| Collected data |
Content starts
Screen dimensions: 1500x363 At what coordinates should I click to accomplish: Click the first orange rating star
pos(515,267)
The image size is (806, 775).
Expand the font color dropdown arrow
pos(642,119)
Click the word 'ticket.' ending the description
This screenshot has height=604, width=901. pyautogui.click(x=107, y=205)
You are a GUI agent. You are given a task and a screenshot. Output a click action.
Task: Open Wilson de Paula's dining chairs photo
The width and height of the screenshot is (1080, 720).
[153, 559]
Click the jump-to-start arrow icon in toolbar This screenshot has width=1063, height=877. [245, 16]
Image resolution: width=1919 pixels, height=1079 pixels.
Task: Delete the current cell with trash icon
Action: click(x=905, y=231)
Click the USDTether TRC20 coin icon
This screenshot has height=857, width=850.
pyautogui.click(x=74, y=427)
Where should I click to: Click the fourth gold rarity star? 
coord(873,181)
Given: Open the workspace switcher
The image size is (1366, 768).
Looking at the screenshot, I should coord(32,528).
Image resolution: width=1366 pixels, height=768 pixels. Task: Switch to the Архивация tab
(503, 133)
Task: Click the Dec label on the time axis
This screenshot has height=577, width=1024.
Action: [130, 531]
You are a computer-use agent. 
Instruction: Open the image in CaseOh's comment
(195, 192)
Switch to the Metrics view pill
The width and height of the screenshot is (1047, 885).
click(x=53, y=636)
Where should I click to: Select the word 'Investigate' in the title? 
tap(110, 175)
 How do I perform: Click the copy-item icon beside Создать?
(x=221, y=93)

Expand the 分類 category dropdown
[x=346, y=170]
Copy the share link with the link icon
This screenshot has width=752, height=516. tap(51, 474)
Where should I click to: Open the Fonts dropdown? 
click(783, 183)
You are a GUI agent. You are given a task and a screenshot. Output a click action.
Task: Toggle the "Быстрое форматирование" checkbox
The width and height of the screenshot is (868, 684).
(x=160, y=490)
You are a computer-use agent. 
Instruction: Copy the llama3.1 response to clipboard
Content ends
| What is being asked |
Please return the span of lines above that opens with the one containing "Instruction: Open the" and closes with the final line, both included, exactly as written and nothing more.

| Answer to this exercise |
Instruction: Open the image in CaseOh's comment
(195, 192)
Switch to the Metrics view pill
The width and height of the screenshot is (1047, 885).
click(x=53, y=636)
Where should I click to: Select the word 'Investigate' in the title? 
tap(110, 175)
 How do I perform: Click the copy-item icon beside Создать?
(x=221, y=93)

Expand the 分類 category dropdown
[x=346, y=170]
Copy the share link with the link icon
This screenshot has width=752, height=516. tap(51, 474)
Where should I click to: Open the Fonts dropdown? 
click(783, 183)
You are a GUI agent. You are given a task and a screenshot. Output a click action.
Task: Toggle the "Быстрое форматирование" checkbox
The width and height of the screenshot is (868, 684).
(x=160, y=490)
You are a computer-use agent. 
Instruction: Copy the llama3.1 response to clipboard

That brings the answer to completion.